导读客户文章 | m6A去甲基酶FTO通过自噬抑制口腔鳞癌发展m6A是真核生物中最丰富的内源性mRNA修饰,在肿瘤发生中起着重要作用,然而,其内在机制仍不十分清楚。来自中山大学口腔医院的研...

今天运困体育就给我们广大朋友来聊聊陕西甲基化m6a全转录组测序,希望能帮助到您找到想要的答案。

客户文章 | m6A去甲基酶FTO通过自噬抑制口腔鳞癌发展

客户文章 | m6A去甲基酶FTO通过自噬抑制口腔鳞癌发展

m6A是真核生物中最丰富的内源性mRNA修饰,在肿瘤发生中起着重要作用,然而,其内在机制仍不十分清楚。来自中山大学口腔医院的研究团队在今年5月份在线发表了m6A修饰与口腔鳞状细胞癌(OSCC)相关研究成果[1]。研究者建立了雷帕霉素(rapamycin)诱导自噬的细胞模型来筛选m6A修饰酶,发现m6A去甲基化酶FTO通过靶向编码eIF4G1(真核细胞翻译起始因子γ1)的基因,在OSCC的自噬和肿瘤发生中起关键作用。敲除OSCC细胞系中FTO的表达,会导致eIF4G1的下调,同时增强自噬潮(或称自噬通量)和抑制肿瘤发生。雷帕霉素还会抑制FTO活性,直接靶向eIF4G1转录本,以m6A依赖方式介导其表达。双荧光素酶报告和突变实验证实,YTHDF2靶向eIF4G1。最后,在FTO沉默后,YTHDF2捕获含有m6A的eIF4G1转录本,导致mRNA降解和eIF4G1蛋白表达水平下降,从而促进自噬、减少肿瘤发生。
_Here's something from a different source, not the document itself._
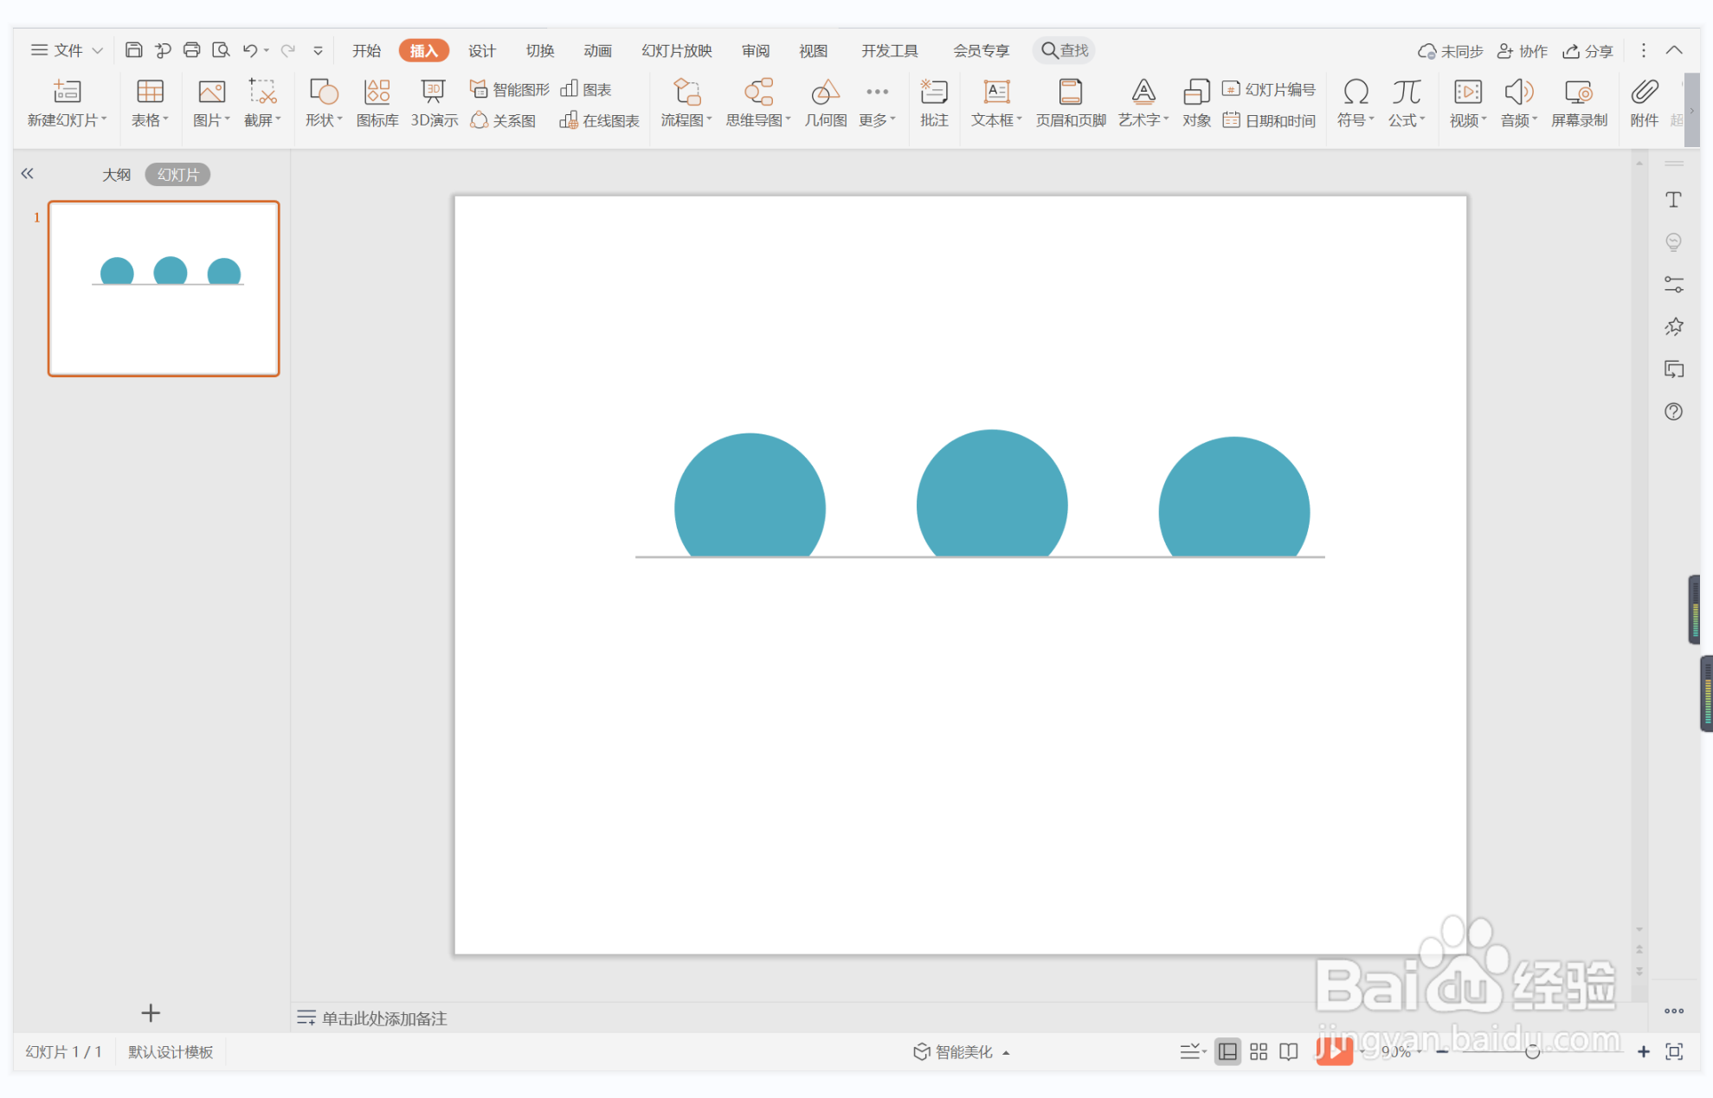Image resolution: width=1713 pixels, height=1098 pixels.
Task: Open the 90% zoom level dropdown
Action: tap(1420, 1051)
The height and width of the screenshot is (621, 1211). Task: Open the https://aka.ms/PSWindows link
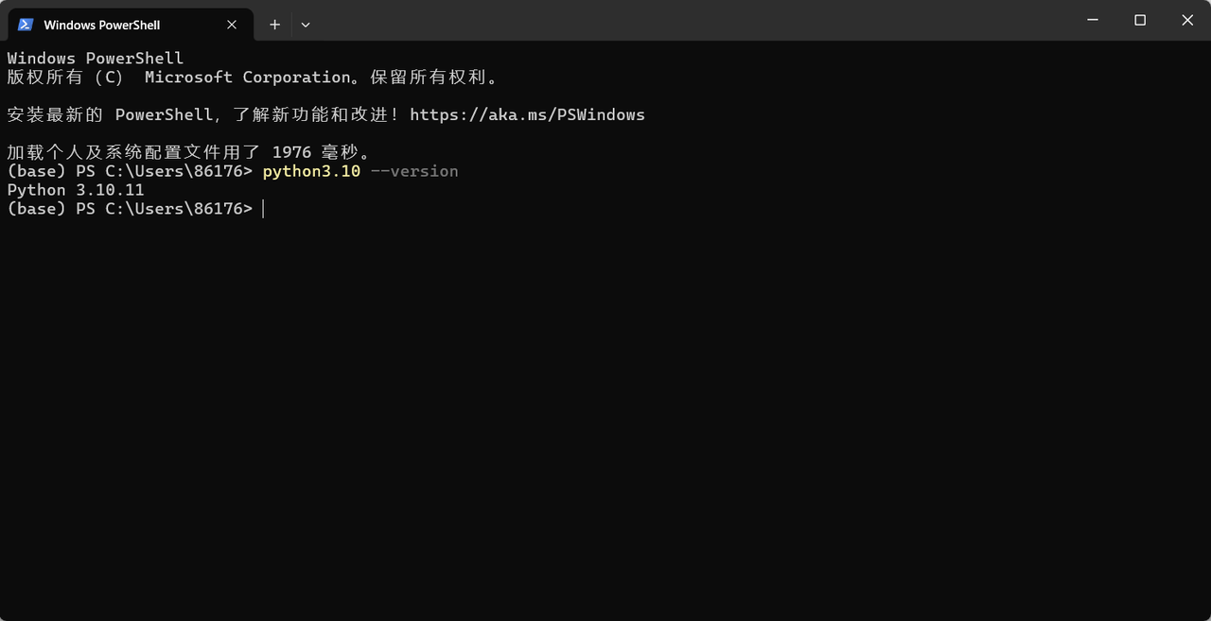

因此,雷帕霉素可能通过调节m6A水平,决定OSCC的自噬潮,从而影响癌细胞的生物学特性。这一发现拓宽了我们对肿瘤发生过程中自噬和RNA甲基化之间的相互作用的理解,对于OSCC治疗策略的制定至关重要。

meRIP-seq、m6A修饰定量、基因半衰期检测等

这篇文章的主要研究思路整理如下图:

在研究伊始,OSCC发生发展是否涉及RNA修饰仍是一个问号,于是研究者首先对这个问题做了一个初步的鉴定:

1.比较OSCC和癌旁组织的整体m6A水平;

2.检测多种m6A修饰相关的蛋白的表达水平,包括METTL3、METTL14、WTAP、FTO和ALKBH5。

研究者通过实验发现在自噬细胞模型中,FTO表达水平的减少最显著,于是以FTO为研究对象,通过沉默FTO以及自噬抑制剂处理,一系列实验验证(详见研究路线图),证明FTO对OSCC细胞的作用。
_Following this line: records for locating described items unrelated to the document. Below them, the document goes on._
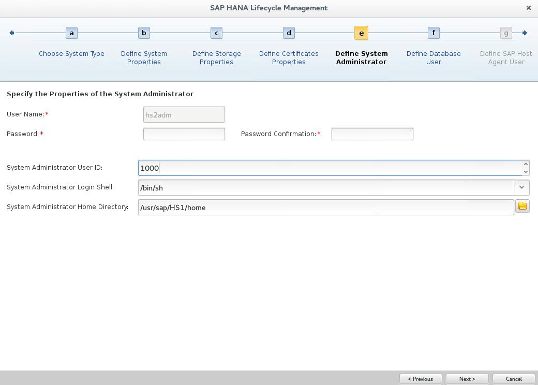Open step "d" for certificates properties
The height and width of the screenshot is (385, 538).
pyautogui.click(x=289, y=33)
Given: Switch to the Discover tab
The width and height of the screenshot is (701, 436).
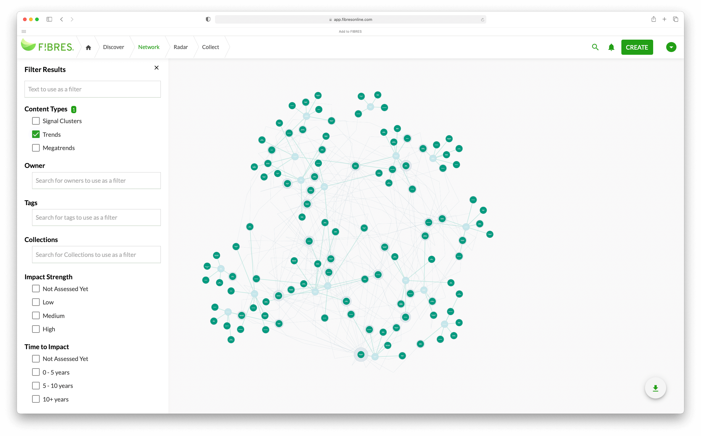Looking at the screenshot, I should [x=113, y=47].
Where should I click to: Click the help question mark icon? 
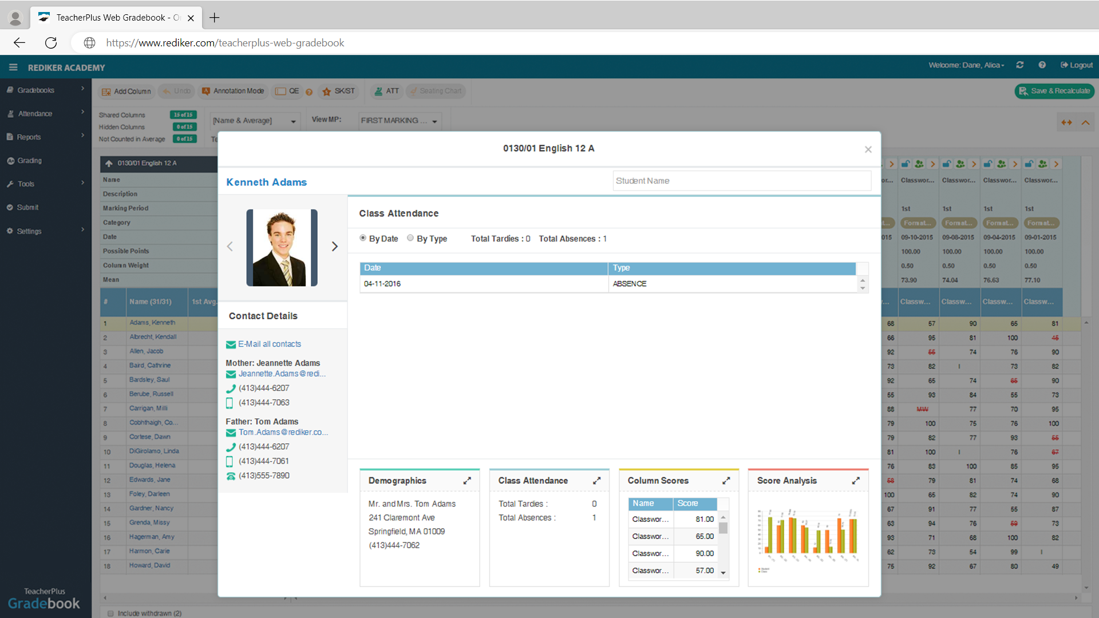1042,65
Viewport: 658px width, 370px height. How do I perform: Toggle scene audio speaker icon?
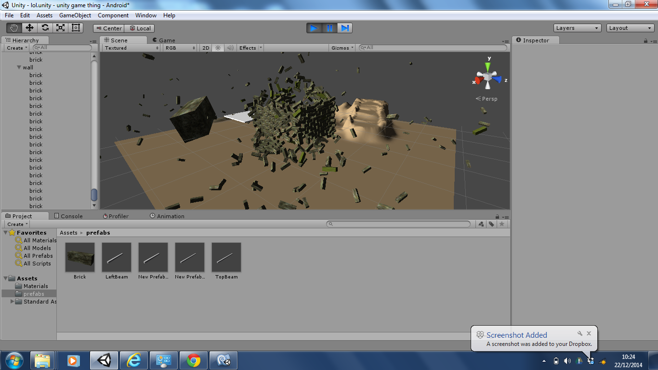(230, 48)
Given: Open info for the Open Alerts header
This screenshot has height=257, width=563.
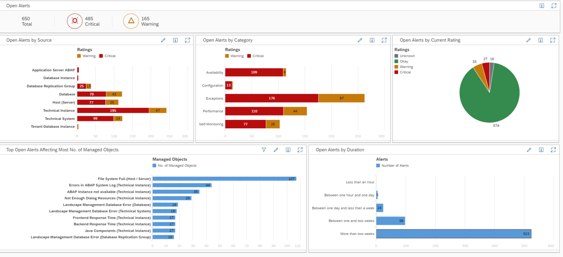Looking at the screenshot, I should click(541, 5).
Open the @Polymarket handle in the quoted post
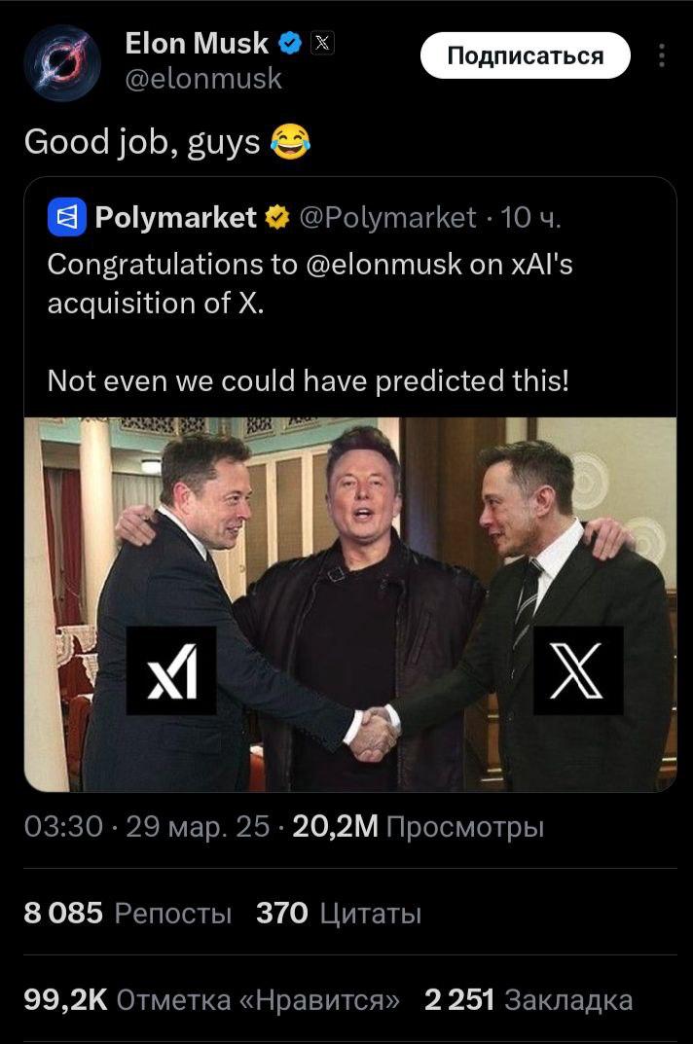This screenshot has width=693, height=1044. tap(385, 217)
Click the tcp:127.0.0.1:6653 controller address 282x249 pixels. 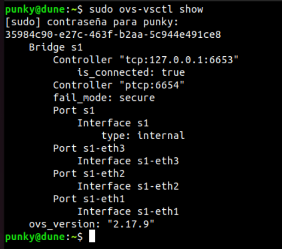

研究至此,meRIP-seq登场了:通过对雷帕霉素诱导的自噬OSCC细胞进行 meRIP-seq 及生信分析,GO和KEGG的分析结果显示涉及自噬相关的基因(图2d),研究者取了自噬相关基因和m6A调控基因的交集,有30个(图2e)。

30个基因之中,包括了已有研究表明能够抑制自噬的eIF4G1基因。

于是接下来,就可以愉快地开展针对eIF4G1的基因功能研究了!

首先,可以进一步鉴定eIF4G1的m6A水平变化,这里可以采用 m6A-qPCR 技术,对特定的基因进行精确的m6A修饰水平定量。
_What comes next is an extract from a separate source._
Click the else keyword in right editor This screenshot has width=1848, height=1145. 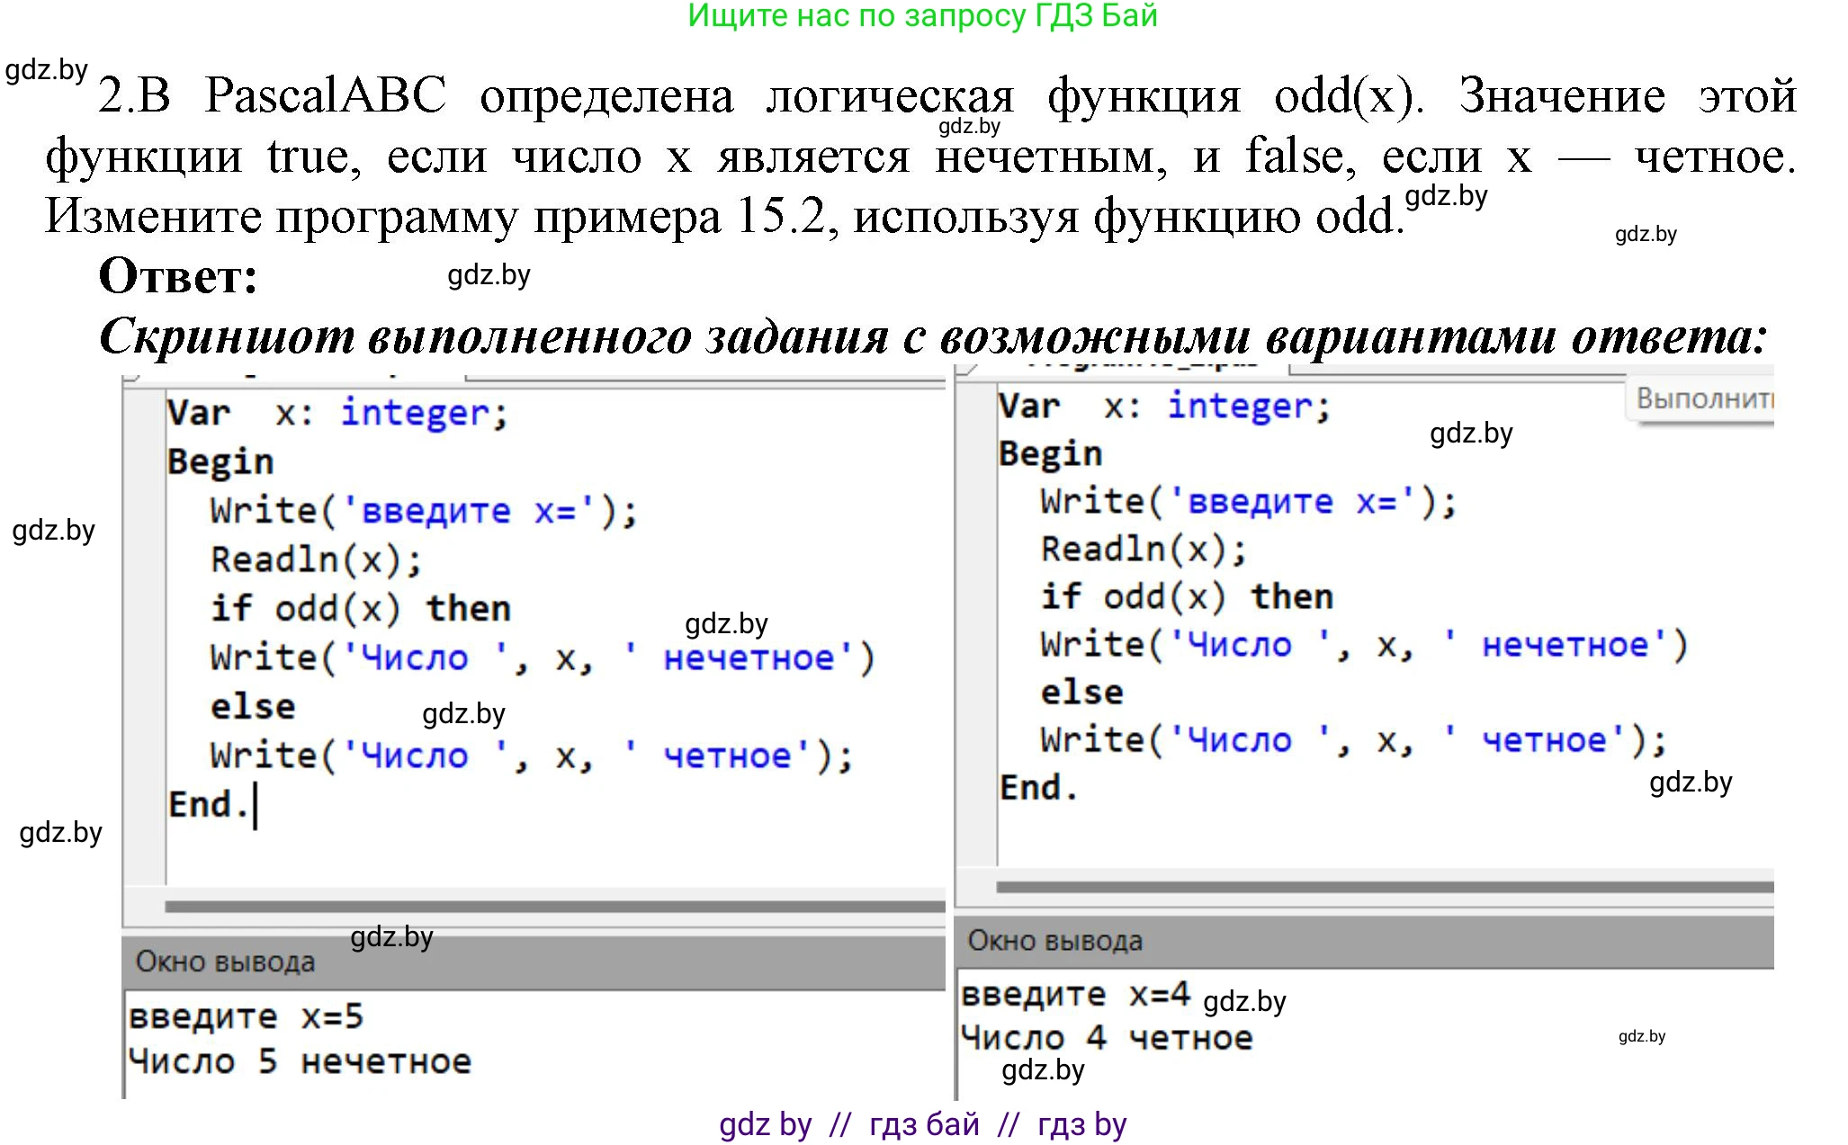[1081, 693]
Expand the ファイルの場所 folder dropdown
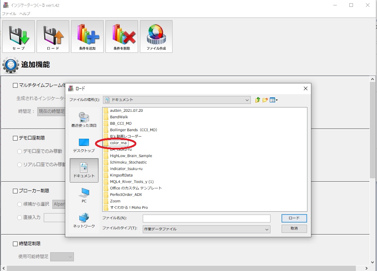 tap(247, 100)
然后,关于m6A修饰如何调控下游基因,有潜在的不同的机制,包括影响基因可变剪切、影响RNA稳定性、影响基因翻译效率等。

本研究猜测m6A可能在自噬的过程中诱发了eIF4G1的降解。YFHDF2就是和衰减相关的m6A reader,研究者沉默了YTHDF2,检测eIF4G1的半衰期,发现降解效率减缓了,即 RNA的稳定性 发生了变化。

后续研究者还进行了很完整的体内外实验来研究FTO、YTHDF2是如何调控eIF4G1,影响OSCC细胞发展的(具体可看研究思路图)。

这篇文章的研究思路很经典,包括刚接触m6A修饰课题的时候从何入手进行初筛,如何寻找m6A修饰相关蛋白,怎样挖掘m6A修饰调控的靶基因,可以从哪些方面进一步揭示m6A修饰背后的调控机制。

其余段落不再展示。